Hungarian Foreign Minister Péter Szijjártó and Azerbaijani Energy Minister Parviz Shahbazov held talks on energy supply over the phone on Wednesday. Meanwhile, Hungarian, Turkish agriculture ministers pledged to strengthen ties.
The war raging in Ukraine for half a year and the sanctions imposed in response have triggered a deep energy crisis in Europe, Szijjártó said on Facebook. Given the current situation, there is a pressing need for exploring and tapping new sources of energy, he said. From this aspect, Azerbaijan is the most important, even if not the only short- and medium-term partner to be included in Europe’s energy supply, the minister said, noting the recent EU-Azerbaijan energy agreement.

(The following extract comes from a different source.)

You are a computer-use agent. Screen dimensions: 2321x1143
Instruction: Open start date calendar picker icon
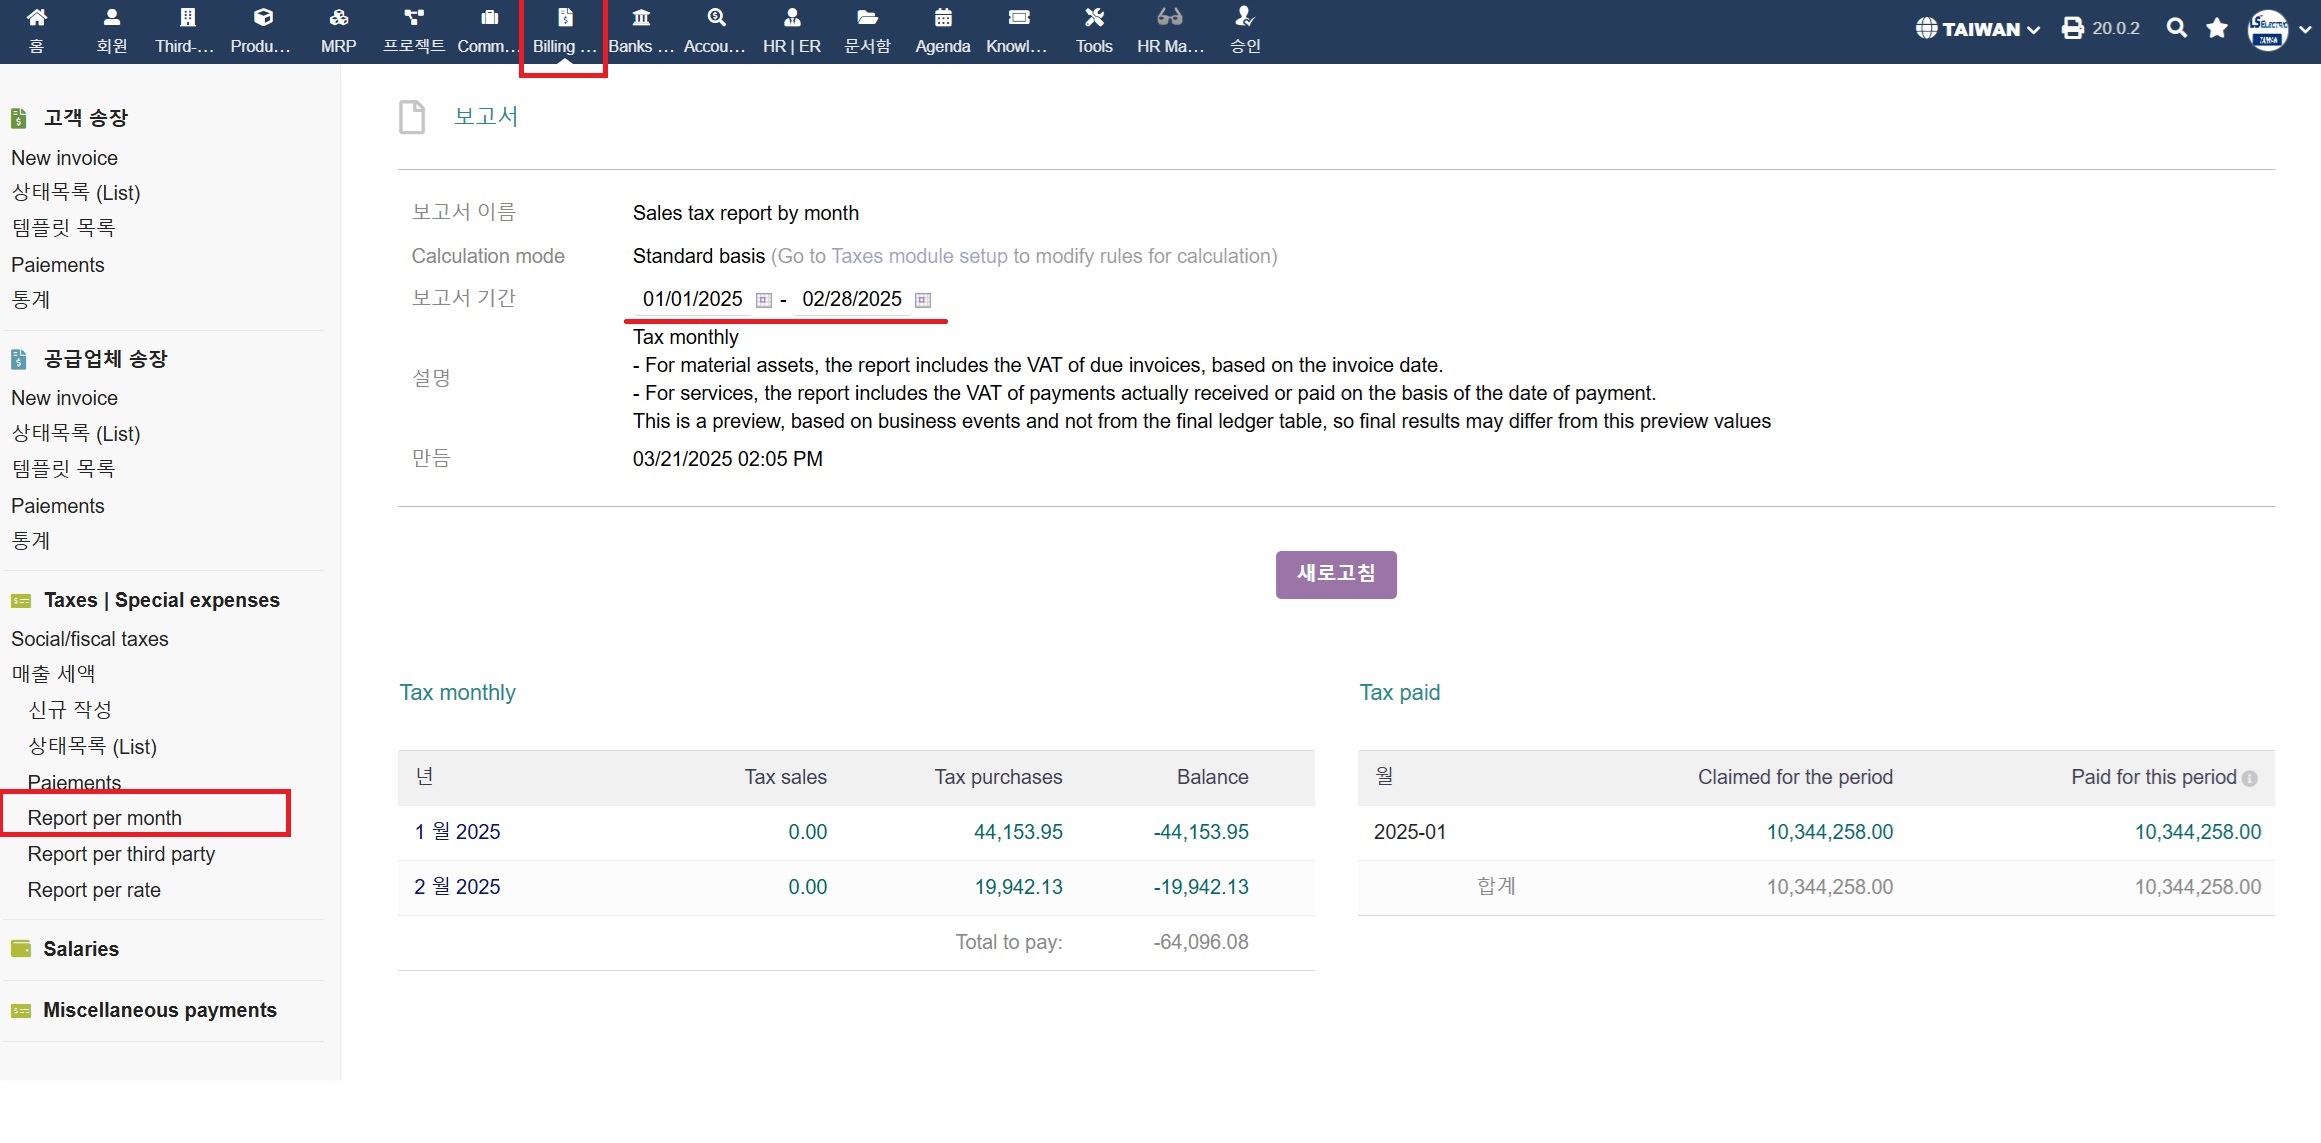[x=764, y=300]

Highlighting the strategic nature of Hungarian-Azerbaijani relations, Szijjártó said Shahbazov had outlined an “excellent plan to generate a large amount of green electricity to be forwarded via Georgia and under the sea to Romania.
We have quickly agreed that Hungary will join this ambitious plan as for the project to be part-funded by the EU, at least two member states should be involved in it.”

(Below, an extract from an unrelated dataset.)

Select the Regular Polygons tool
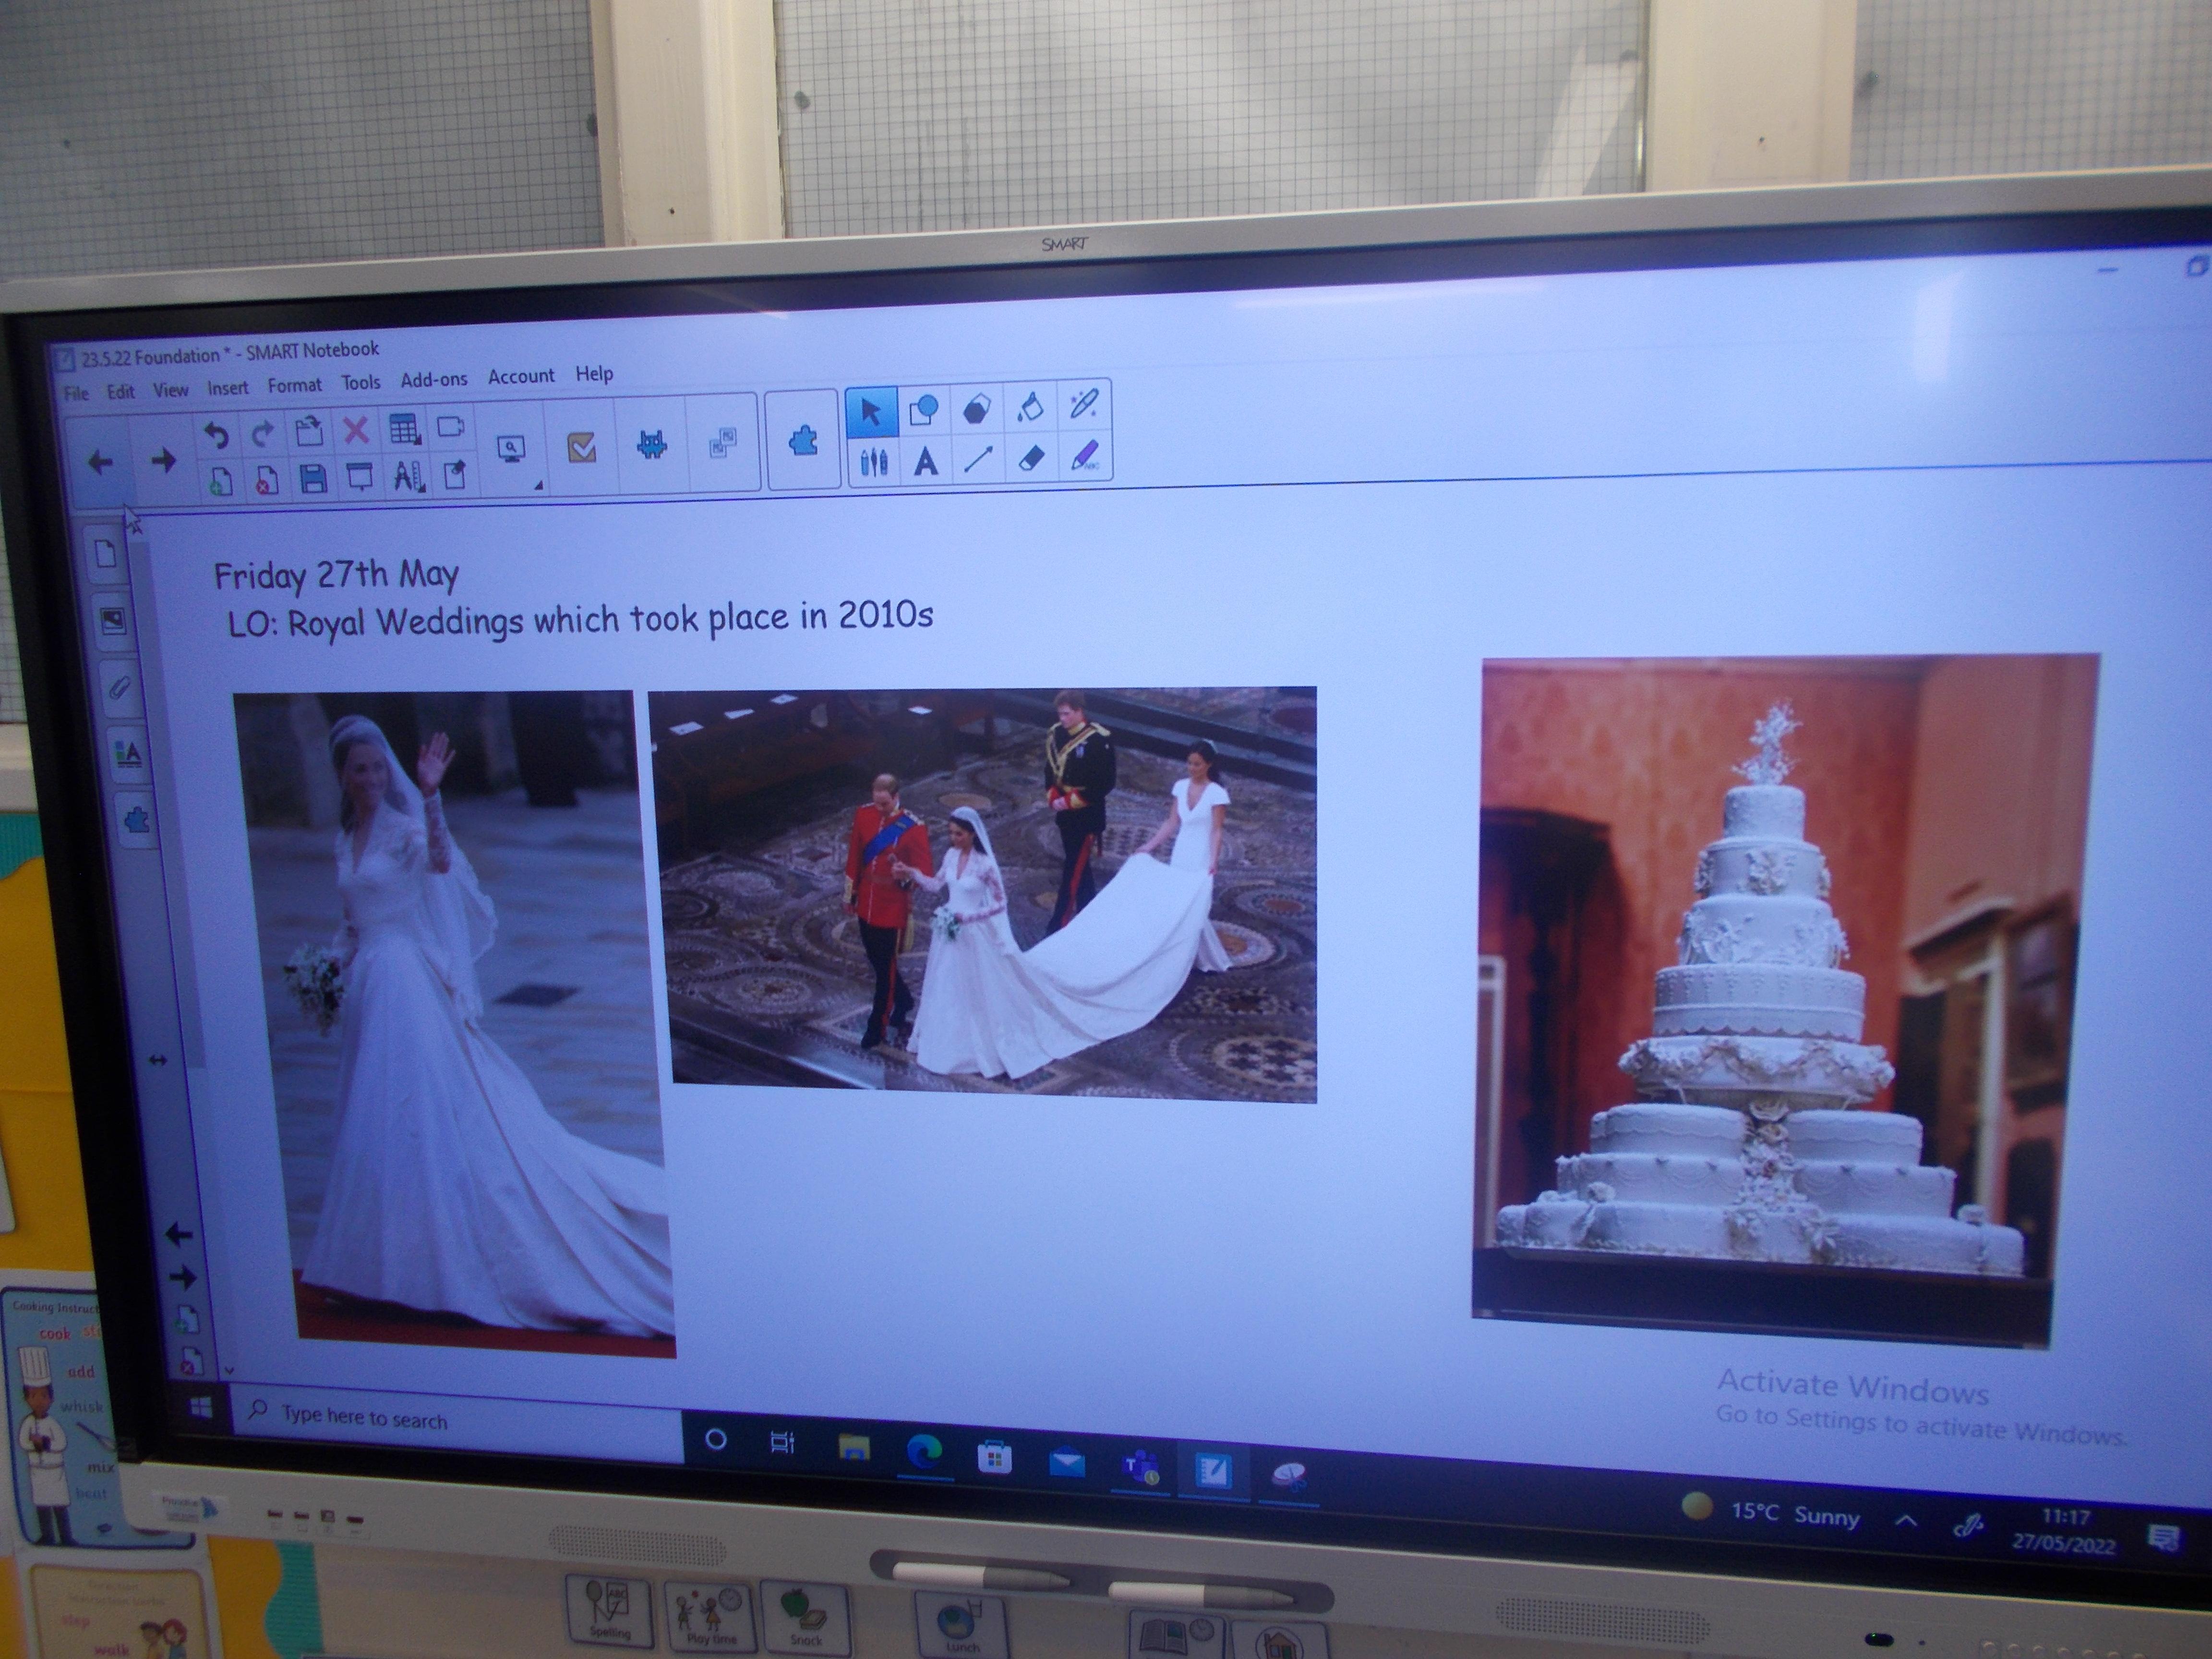This screenshot has width=2212, height=1659. point(977,409)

The minister said that Hungary would partly use and partly transfer the green electricity provided by Azerbaijan. Szijjártó said the project could be implemented in three to four years. He said it would contribute to Hungary’s safe energy supply and help it achieve its carbon neutrality targets.

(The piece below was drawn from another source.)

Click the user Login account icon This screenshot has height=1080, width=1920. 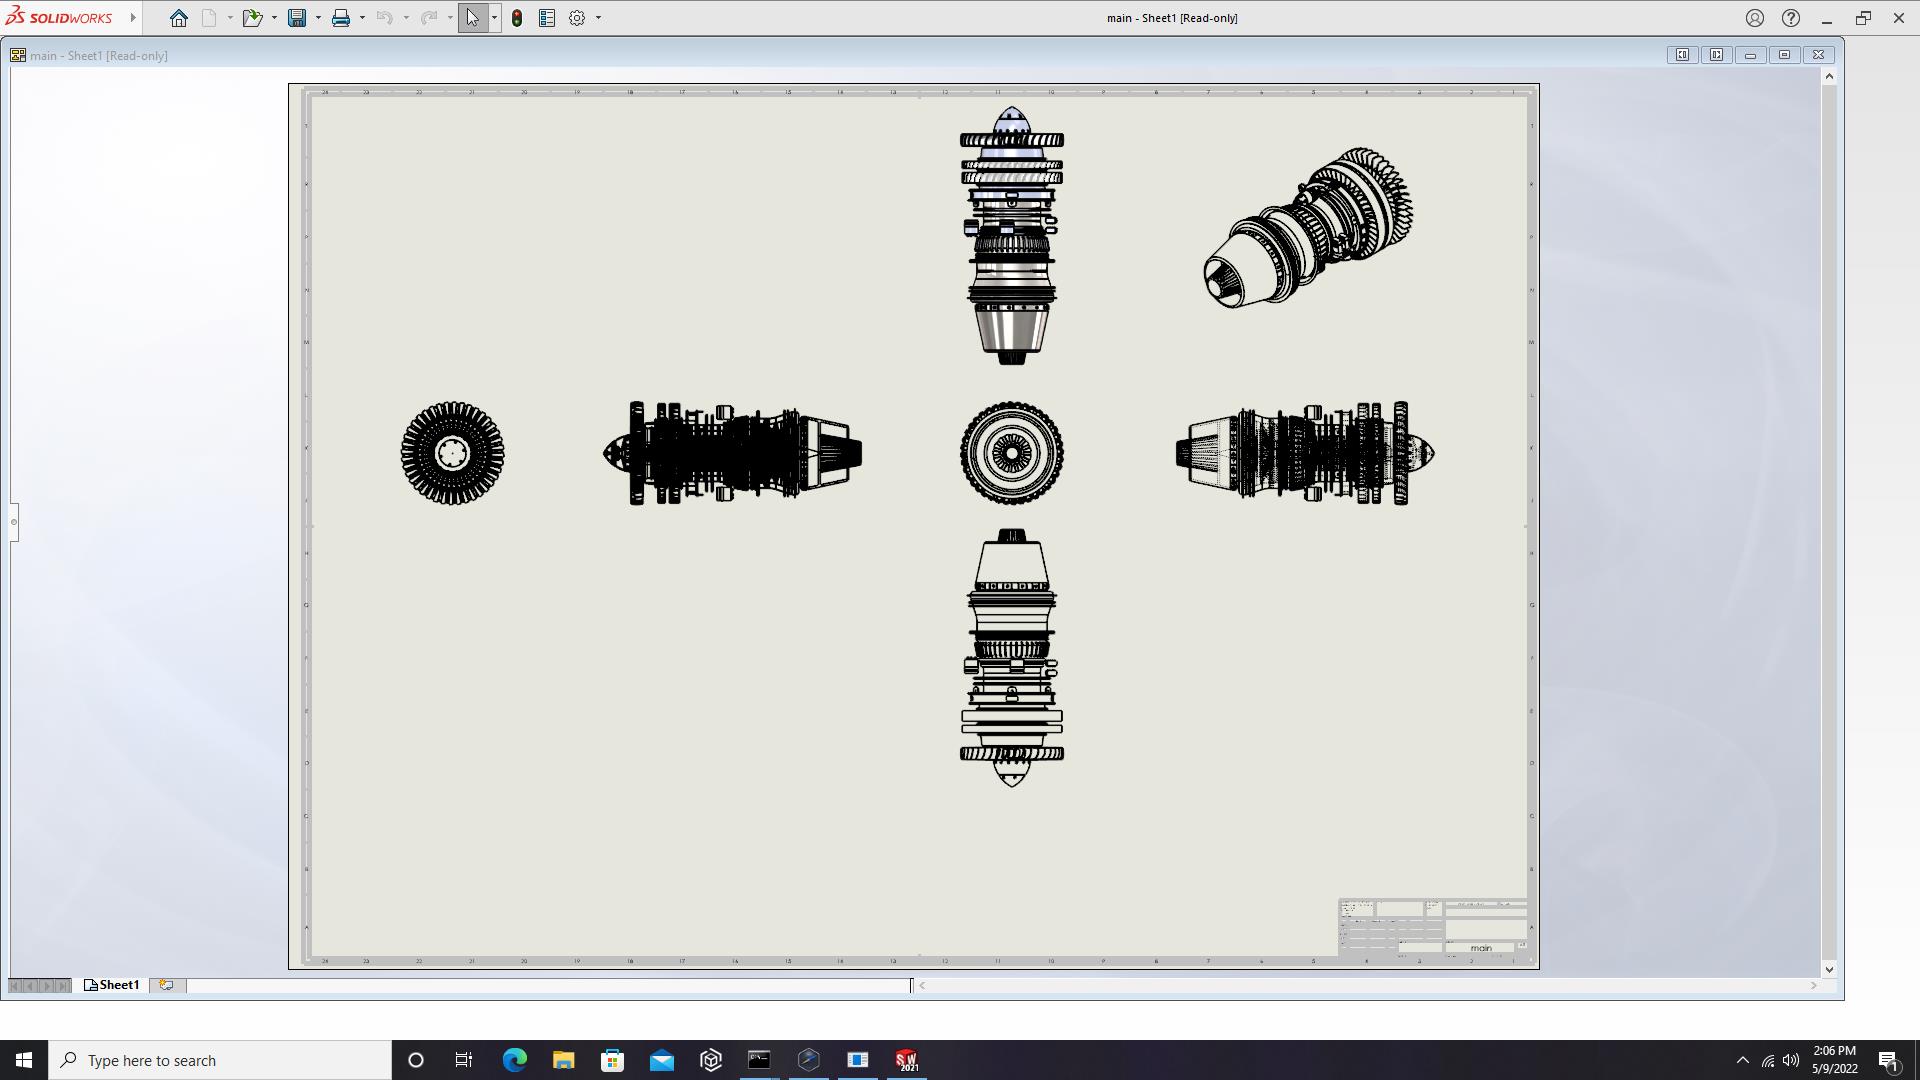pos(1755,18)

Opportunities in Turkish-Hungarian ties in agricultural policy should be boosted in sectors such as seed grain production, cattle imports and sweet-water fishery, Agriculture Minister István Nagy said on Wednesday.
Meeting Vahit Kirisci, his Turkish counterpart, at the International Apicultural Congress in Istanbul, Nagy highlighted the importance of apiculture in both countries, the ministry said in a statement. Turkey is the second largest honey producer in the world, and Hungary is one of the leading producers in the European Union, he said. Hungary is home to 1.2 million bee families, which play an essential ecological role in the country, he added.
Regarding bilateral economic ties, Nagy said the Hungarian-Turkish economic committees should work on identifying mutual focus points. One “bridge” between the countries would be boosting educational ties, he said. Turkey’s role as an important player in “feeding the world” has been highlighted during the war in Ukraine and the ensuing energy crisis, he said. Hungary and Turkey’s supplies, as well as global food security will suffer unless the conflict is ended swiftly, he said.
Nagy also thanked Turkey for its support for Budapest hosting an apicultural expo, the ministry said.